I held back for a long time from saying that you Goons are headed to prison. That was fear.
It’s all about fear. There is no intellectual debate here. If you Goons believed that Buy-and-Hold could survive a civil and reasoned debate, you would invite a civil and reasoned debate. You don’t believe that for two seconds. You believe that Buy-and-Hold can survive only for so long as effective challenges to it are prohibited. That’s why you behave as you do.
You follow Buy-and-Hold yourselves. Following a strategy is a sign that you believe in it. You pass that test. There is a sense in which you believe.
But you do not possess confidence in the strategy you follow. It causes you great emotional pain to hear it challenged effectively. Confidence is another marker of belief. You fail that test. There is a sense in which you do not believe at all.
You are in the worst of all worlds. You believe enough that you cannot bear to listen to challenges. So you will stick with Buy-and-Hold until prices are at rock bottom. But you lack the confidence to continue holding when prices hit rock bottom and when every media organ is saying that no middle-class person should ever even consider putting money into stocks. The same social pressures that caused you to tune out the last 33 years of peer-reviewed academic research will cause you to sell your stocks when prices hit rock bottom.
That’s called capitulation.
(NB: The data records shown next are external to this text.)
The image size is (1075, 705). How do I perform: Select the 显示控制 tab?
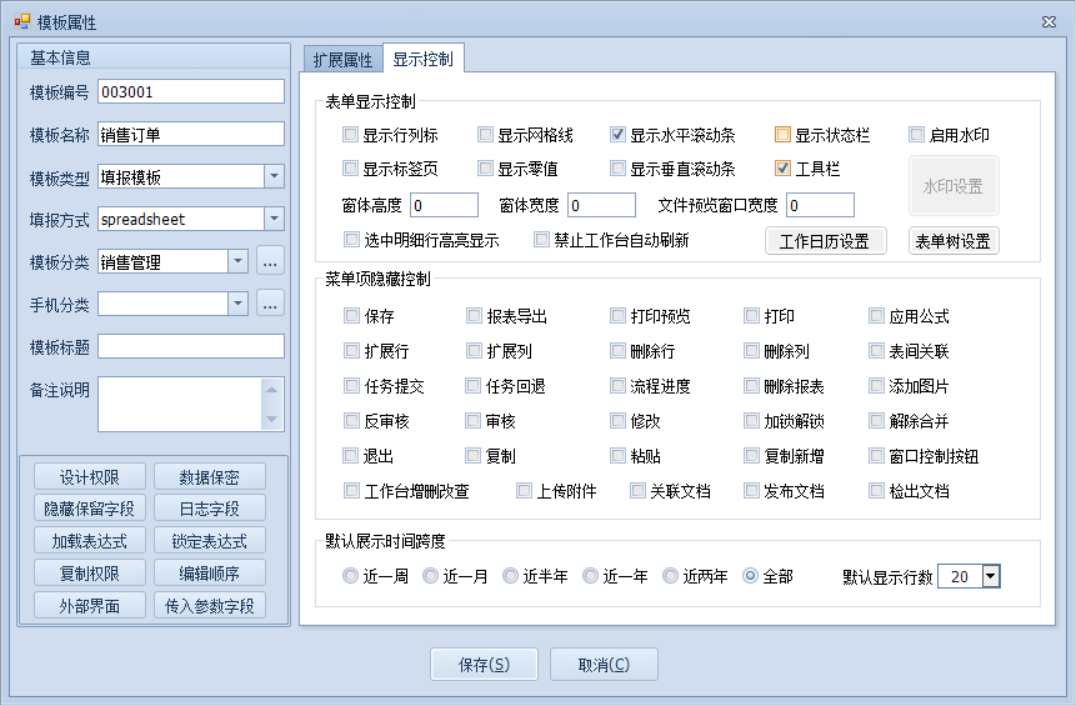(422, 59)
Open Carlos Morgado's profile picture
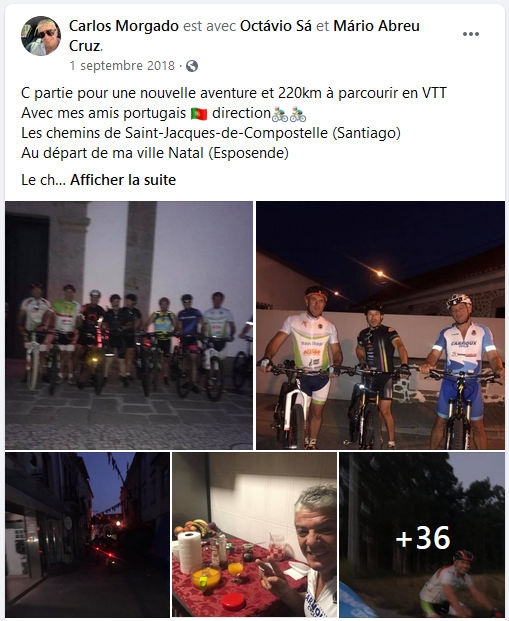 (41, 36)
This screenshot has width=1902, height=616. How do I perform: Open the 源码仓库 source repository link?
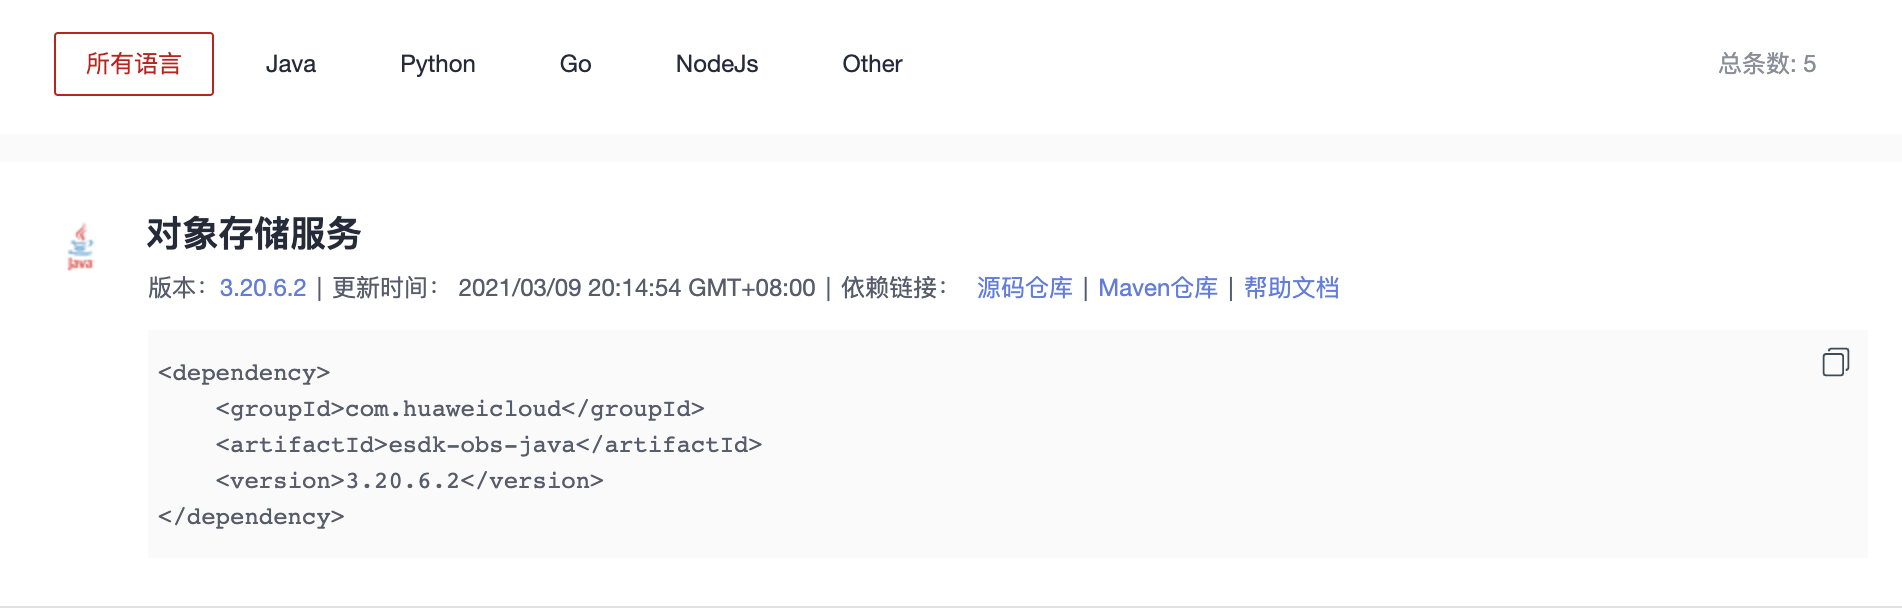click(1022, 288)
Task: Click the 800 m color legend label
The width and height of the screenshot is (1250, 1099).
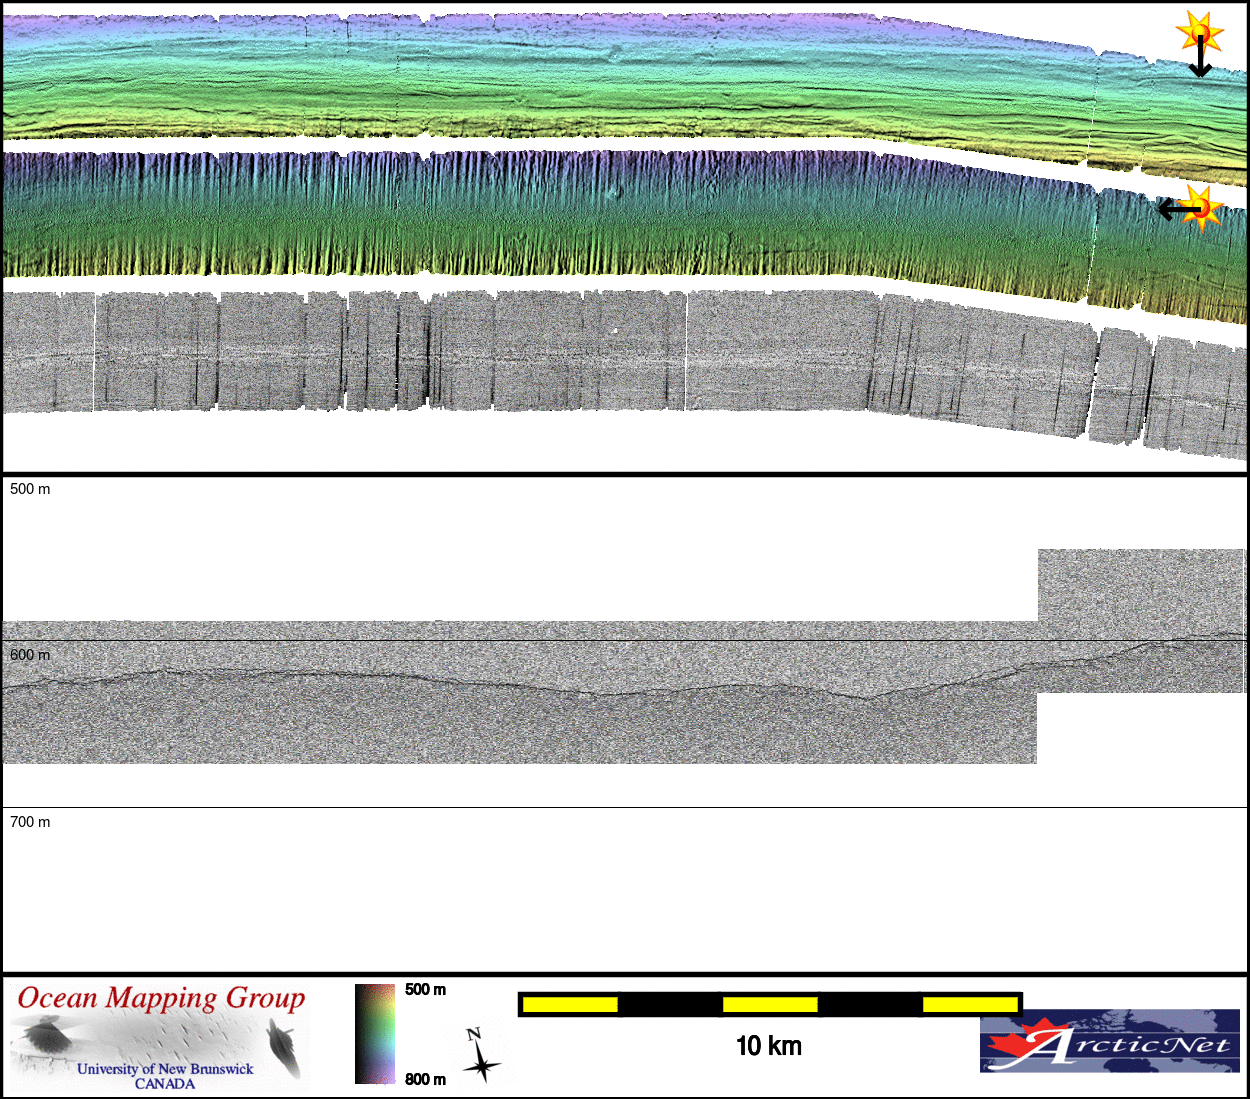Action: 425,1079
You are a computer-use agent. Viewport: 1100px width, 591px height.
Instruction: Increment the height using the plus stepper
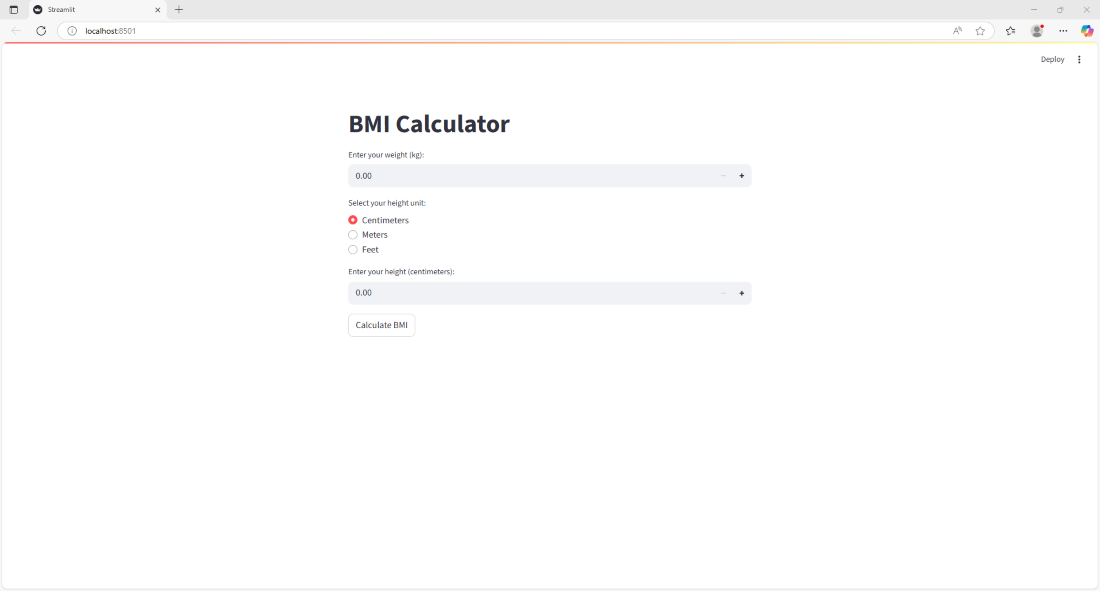[x=741, y=292]
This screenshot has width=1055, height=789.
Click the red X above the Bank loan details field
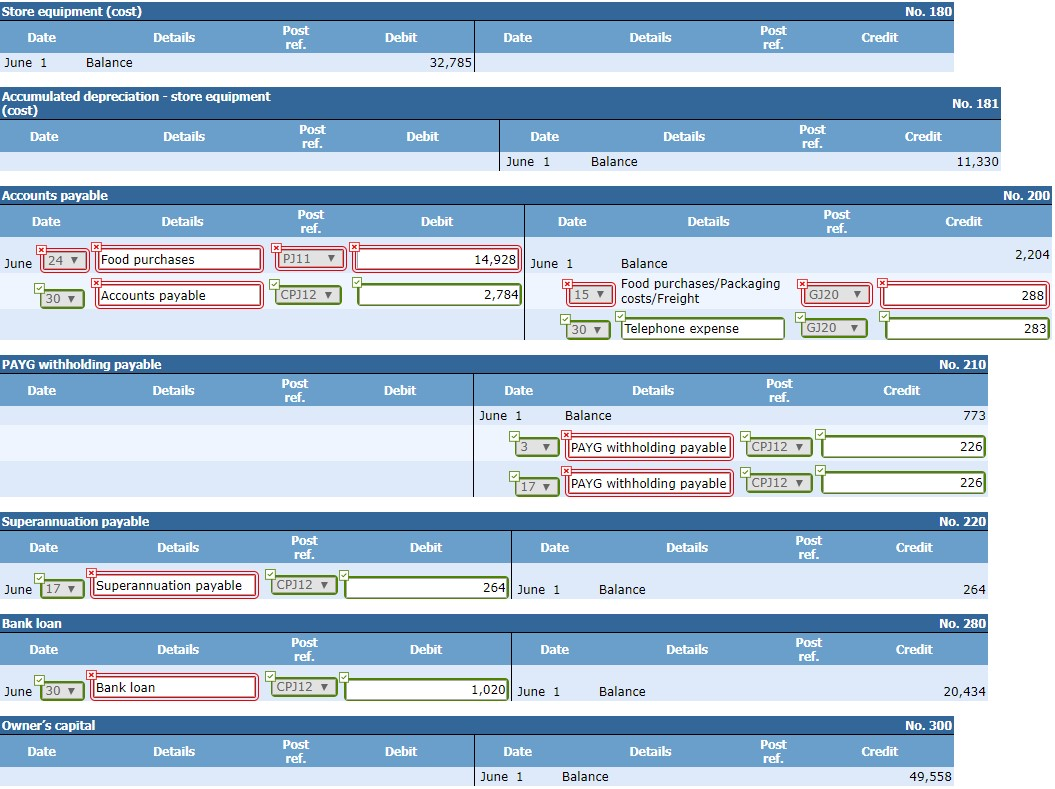(x=92, y=675)
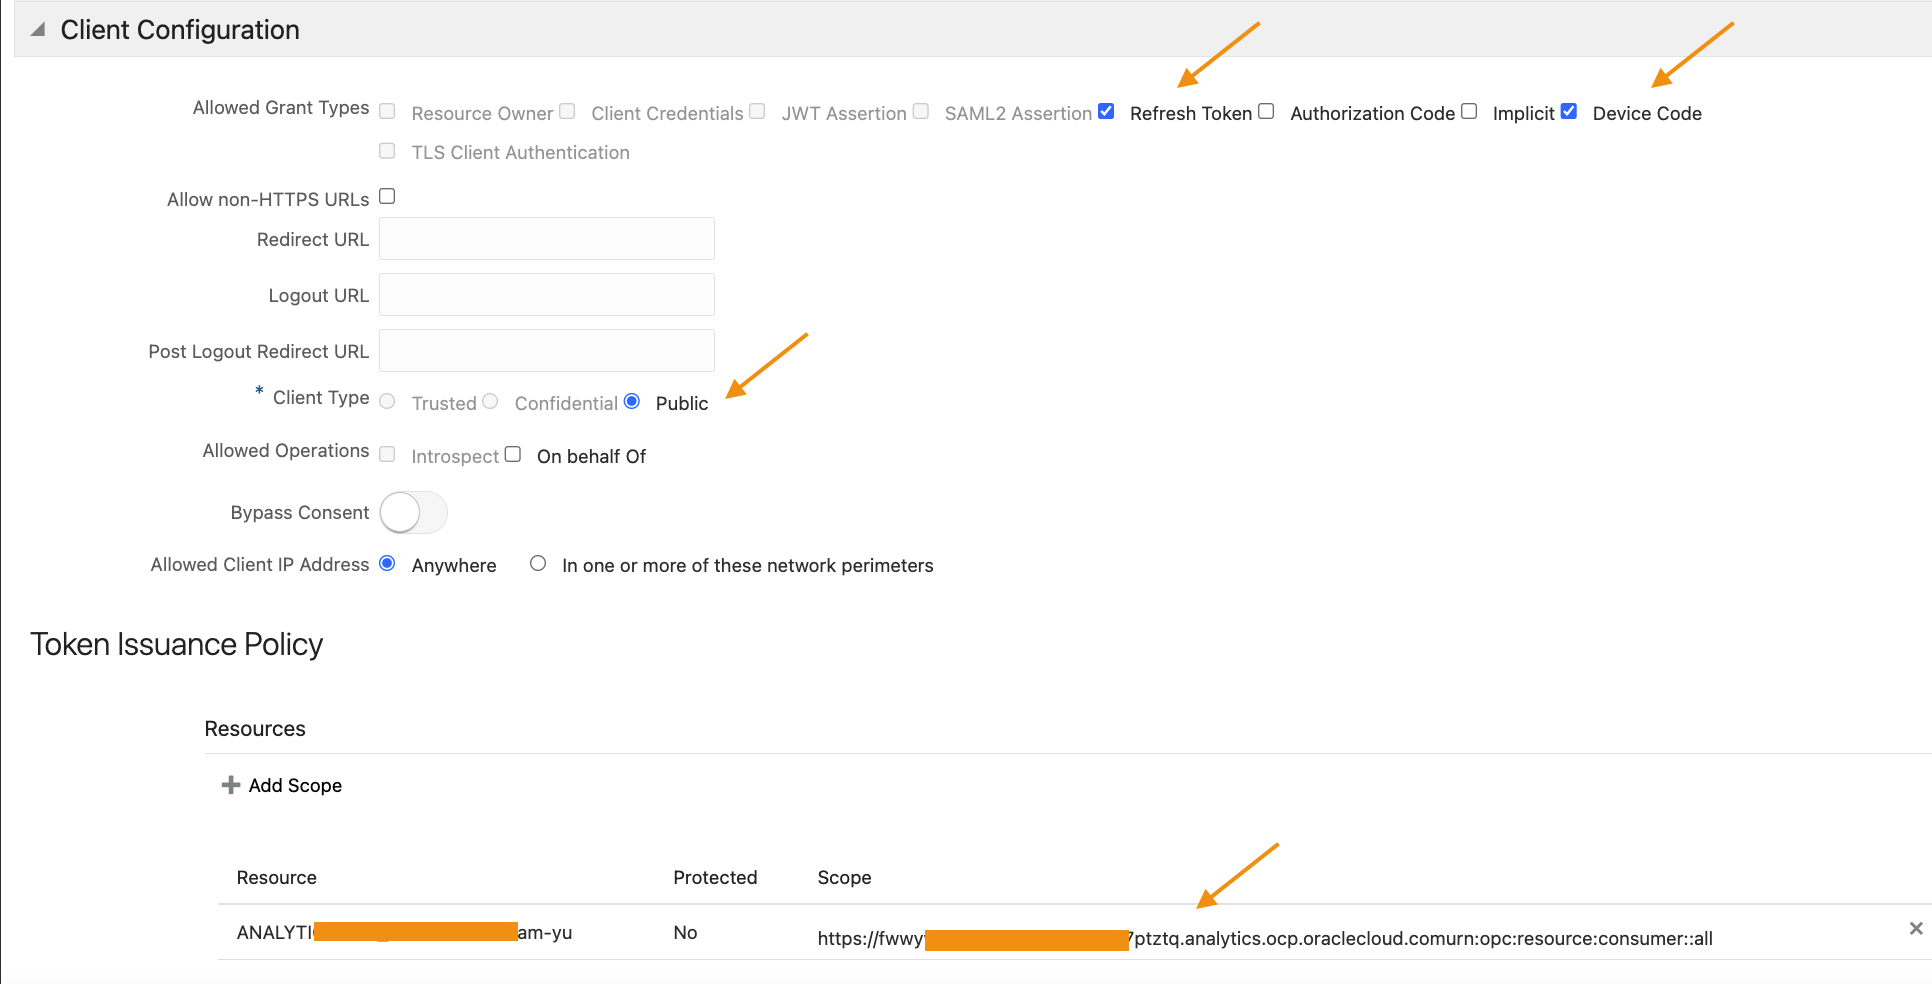Check Allow non-HTTPS URLs
1932x984 pixels.
click(x=387, y=195)
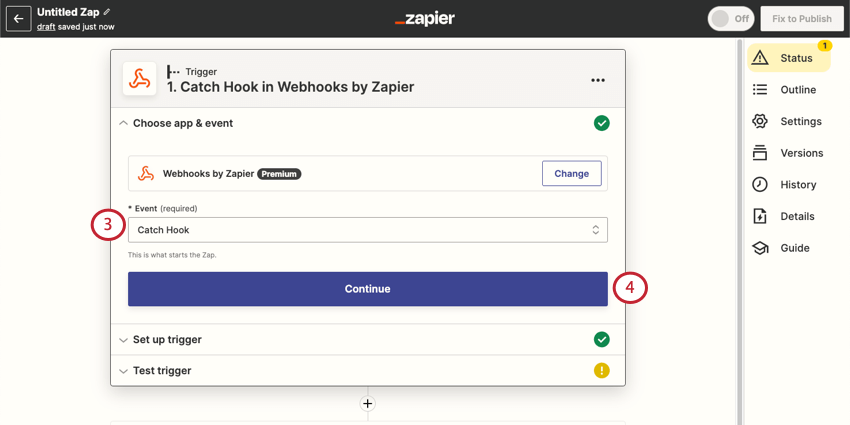The width and height of the screenshot is (850, 425).
Task: Click the pencil icon to rename Untitled Zap
Action: 107,12
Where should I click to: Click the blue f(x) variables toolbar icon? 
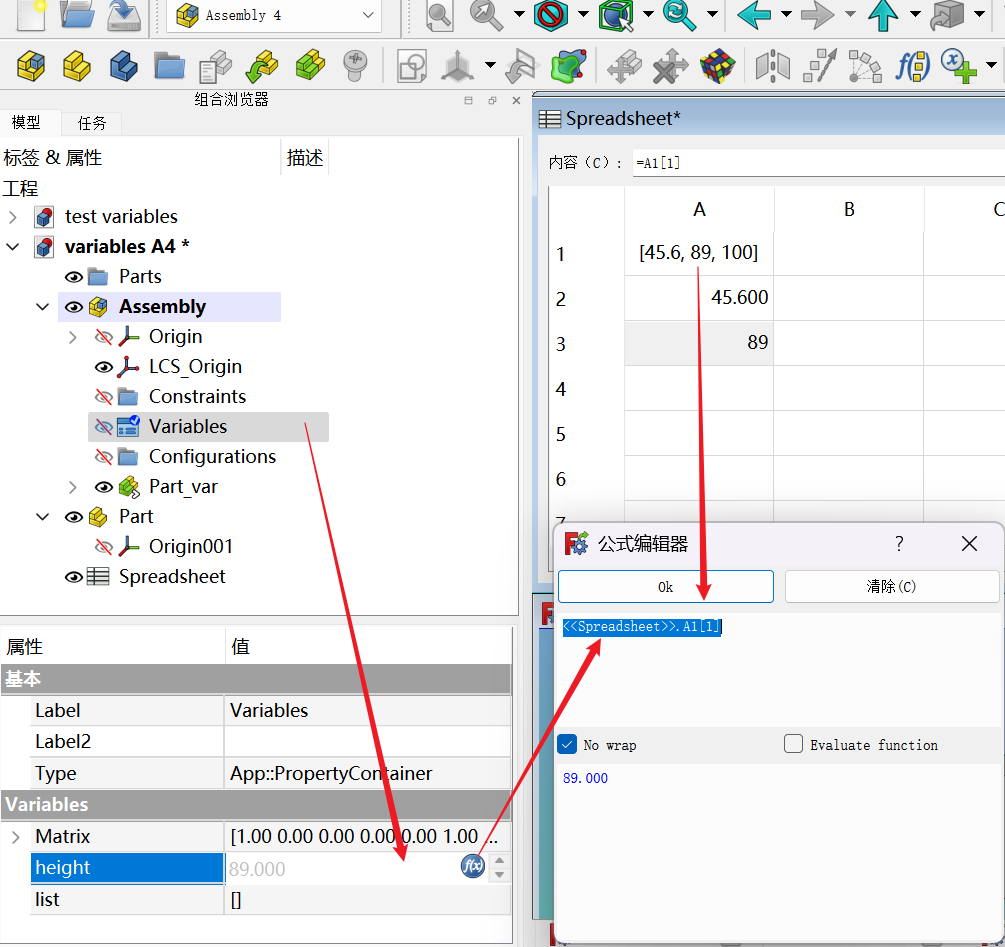pyautogui.click(x=911, y=66)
It’s when the last Buy-and-Hold Goon sells his shares that the market (that’s us!) is able to turn up again for an extended period of time.
You happened to be born at a time that led to you investing heavily in stocks at the worst time in history for doing that. You know it on one level of consciousness (while fiercely denying it on another). You are scared out of your freakin’ wits. So scared that you can’t even let it in that you are scared at all. And you will be even more scared after the next crash.
I didn’t do any of that to you.
I don’t say that the people who did it to you meant to hurt you. I don’t believe that. Those people are scared too.
I say that I am not playing my role if I don’t post honestly. I am saying that it cannot possibly be the right answer for me to agree to say things I don’t believe for two seconds.
And I wish you well in all your future endeavors, my old friend.